→ **Extract**:
** start **
Tuesday 14 May 2013

DEAR YOGESHREE child and youth care workers in the cross-fire of feelings .

The story of Sendisiwe and Ndabankulu that is now to be told,  was a world-view changing moment ... one of those "Aha!" experiences that was to colour forever my child and youth care practice .

The last letter to you promised that this experience would be used as an example of how we, as child and youth care workers, can get put into the middle of a rapid, intense cross-fire of feelings that  must be sorted  in the moment.  If others "dump" their feelings on us, and we adopt their load, we can be influenced  to think, and so to react, instead of to respond.. I learnt in the Sendisiwe experience that my own feelings and intuition can be trusted,  but had to learn to sift out ME the CHILD and the FAMILY, from the rest of the confusion.

It was an important meeting, held at a critical moment Sindisiwe the mother of Ndabankulu would be there. She had just been released from jail where she had been for eight years on a charge of murder. The story was that she had taken a kitchen knife one evening and in an overflow of frustration and amidst a loud outburst,  stabbed her husband to death in front of the three children. The two little girls and the older Ndabnkulu ran into what was said to be a rainy and stormy night. They were found huddled together in a bus shelter. Mom was jailed and the children were separated into two different "Children's Homes". ... and there they stayed.
** end **
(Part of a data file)
** start **
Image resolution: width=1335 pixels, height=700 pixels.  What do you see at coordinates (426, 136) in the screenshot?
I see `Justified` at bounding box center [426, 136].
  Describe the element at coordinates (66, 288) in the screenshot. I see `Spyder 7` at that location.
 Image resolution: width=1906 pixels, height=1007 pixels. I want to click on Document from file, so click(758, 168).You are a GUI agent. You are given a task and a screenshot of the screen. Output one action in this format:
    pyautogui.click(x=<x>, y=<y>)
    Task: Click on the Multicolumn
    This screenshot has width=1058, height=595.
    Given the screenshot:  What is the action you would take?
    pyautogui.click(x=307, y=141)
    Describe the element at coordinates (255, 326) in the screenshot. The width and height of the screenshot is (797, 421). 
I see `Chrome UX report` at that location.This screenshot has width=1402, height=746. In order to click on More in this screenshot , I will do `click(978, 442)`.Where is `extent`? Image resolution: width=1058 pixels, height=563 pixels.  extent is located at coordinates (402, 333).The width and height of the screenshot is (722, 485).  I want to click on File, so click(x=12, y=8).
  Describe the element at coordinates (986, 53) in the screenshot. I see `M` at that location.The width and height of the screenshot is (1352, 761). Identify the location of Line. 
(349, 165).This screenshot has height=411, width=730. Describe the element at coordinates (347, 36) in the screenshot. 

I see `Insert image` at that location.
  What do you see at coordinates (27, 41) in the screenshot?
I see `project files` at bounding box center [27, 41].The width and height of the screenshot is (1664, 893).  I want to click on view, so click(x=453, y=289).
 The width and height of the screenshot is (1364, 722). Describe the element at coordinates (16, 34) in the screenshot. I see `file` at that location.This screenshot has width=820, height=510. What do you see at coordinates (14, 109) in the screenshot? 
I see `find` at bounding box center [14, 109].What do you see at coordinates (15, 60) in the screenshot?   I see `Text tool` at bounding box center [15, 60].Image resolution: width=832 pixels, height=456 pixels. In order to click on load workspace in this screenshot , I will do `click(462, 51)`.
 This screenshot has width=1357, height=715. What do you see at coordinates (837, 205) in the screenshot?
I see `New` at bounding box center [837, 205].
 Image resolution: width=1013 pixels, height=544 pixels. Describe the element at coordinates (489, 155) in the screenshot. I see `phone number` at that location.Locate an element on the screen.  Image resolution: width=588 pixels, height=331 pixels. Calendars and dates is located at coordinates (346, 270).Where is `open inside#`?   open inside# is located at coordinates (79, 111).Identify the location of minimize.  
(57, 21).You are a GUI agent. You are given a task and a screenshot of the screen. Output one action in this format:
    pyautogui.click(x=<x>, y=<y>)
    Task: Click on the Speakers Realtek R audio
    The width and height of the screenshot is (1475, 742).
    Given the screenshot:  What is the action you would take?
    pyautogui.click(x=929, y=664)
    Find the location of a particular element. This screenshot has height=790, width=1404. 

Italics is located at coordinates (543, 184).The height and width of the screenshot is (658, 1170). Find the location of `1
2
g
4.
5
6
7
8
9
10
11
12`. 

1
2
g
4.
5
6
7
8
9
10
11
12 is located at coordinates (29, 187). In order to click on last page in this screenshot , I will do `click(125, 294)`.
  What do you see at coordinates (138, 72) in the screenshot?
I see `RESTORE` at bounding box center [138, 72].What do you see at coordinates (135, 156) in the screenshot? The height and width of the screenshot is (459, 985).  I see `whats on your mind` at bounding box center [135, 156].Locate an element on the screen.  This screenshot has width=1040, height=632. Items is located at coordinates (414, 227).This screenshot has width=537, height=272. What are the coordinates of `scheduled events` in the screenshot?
** end **
Answer these questions about the letter:
(a) How long had the mother been in jail, and on what charge?
(b) Where were the three children found after they ran into the night?
(c) What does the writer say they learned could be trusted?

(a) She had been in jail for eight years on a charge of murder.
(b) They were found huddled together in a bus shelter.
(c) The writer learned that their own feelings and intuition could be trusted.